The agreement, which is subject to approval by the member Board/Association at a special general meeting on October 24th, proposes the following:
- Does not give the public direct access to the MLS® system or to REALTOR.ca; the Membership Pillar has not changed and the MLS® system remains a member to member service;
- Does not require brokerages to change their business models;
- Does not impact the Compensation Pillar; and
- Does not impact the responsibility of members to ensure the accuracy of MLS® listing content.
The agreement specifies that CREA, along with Boards and Associations cannot prevent or discriminate against “mere postings” or against members who offer mere postings. CREA has always maintained its rules do no such thing.
So what has changed?
Brokerages that offered discount services to Sellers have always existed before this decision. Now, if these brokerages are licensed and members of RECO and TREB, they can provide their services on the MLS online with mere postings. These Brokerages offer minimum representation and minimum service. It’s important to be clear that a Seller cannot post a home on the MLS without a licensed Realtor. Do people really believe the MLS sells property? Consumers will quickly realize the MLS is nothing more than another advertising tool that happens to be on the internet but it doesn’t magically sell property.
What does this mean to Sellers?
If they want to represent themselves, they may now instruct their minimum service Realtor, to merely post their home on the MLS and allow another member to approach them, negotiate the real estate transaction and their own fee directly. This in no way means that the Buyer’s agent is interfering with a MLS listing agreement. The interesting point here is that the Buyer’s agent will be working for the best interest of the Buyer and has no fiduciary duty to the Seller. In the event the Seller refuses to compensate the Buyers agent, any offer will definitely be presented for less than the value to adjust for this and the Buyer will compensate the agent. I’m confident many lending institutions are now working to create ways to finance this as part of the closing costs.
So what is the Seller really saving?
Nothing and in essence are opening themselves to liability and the potential to leave a lot of money on the table. Most Private sellers and private Buyers that are in the market are looking to save the same Realtor fee. Someone has to give it up so who’s it going to be? Advertising on MLS with limited representation is only another form of advertising.

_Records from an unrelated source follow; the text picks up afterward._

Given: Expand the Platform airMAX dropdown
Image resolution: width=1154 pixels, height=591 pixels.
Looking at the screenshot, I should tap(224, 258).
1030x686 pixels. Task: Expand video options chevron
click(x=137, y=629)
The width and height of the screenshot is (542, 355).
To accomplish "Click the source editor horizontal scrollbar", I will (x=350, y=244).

What does this mean for Buyers?
Nothing. Searching any type of consumer MLS web site will not show them which properties are mere postings and Realtor.ca will remain a secondary web site search tool for buyers.

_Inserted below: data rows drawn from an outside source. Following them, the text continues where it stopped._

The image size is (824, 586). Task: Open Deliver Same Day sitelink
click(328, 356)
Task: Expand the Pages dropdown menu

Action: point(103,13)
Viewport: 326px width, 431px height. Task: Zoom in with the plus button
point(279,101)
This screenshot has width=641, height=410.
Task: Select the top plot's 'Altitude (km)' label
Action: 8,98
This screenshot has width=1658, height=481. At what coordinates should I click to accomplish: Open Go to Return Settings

What does this mean for agents?
A Realtor in a minimum representation scenario, is still 100% responsible for the accuracy of the information they post. They must still retain a trust account even if they need to pay a co-operating Realtor $1. They will still be required to administer the entire transaction. This type of Realtor will not be there to protect the client and only providing very limited representation. A full service Realtor will continue to provide outstanding value because its their career. For the full service Realtor, this is an amazing opportunity to find more property not readily available in the private world. A buyer “client” working with this full service Realtor will have more inventory to choose from and someone who’s experienced to negotiate on their behalf.
What happens from here?
Its business as usual. The industry hasn’t changed. What percentage of sales are For Sale By Owner? Under 10%. What do they do if they can’t sell? List with an agent. Sure there will be a little more leg work for the Realtor and more forms introduced to protect all parties involved. Especially the “you’re on your own because you’ve been explained limited representation” form. Most Sellers that try this Minimum Service route will convert when they realize just how difficult it is to sell and act as their own agent. I even didn’t sell my own house and I’m a Realtor of 22 years. Buyers will need to be educated of all their options, they will quickly realize that these sellers are at a tremendous disadvantage and having a Realtor assist them is even more beneficial.
These models and discount brokerages have always been here. Discounted services and Brokerages have always and will always exist. Agents have always been able to set their fee. When an agent offers a commission to a co-operating broker, do we ever know what the listing Realtor receives anyway?
After reviewing all the changes and the pitfalls associated with minimum representation options, there is absolutely no way we would consider or be anything less than Full Representation, Full Service Realtors and Brokerage. Why? Because our clients come 1st!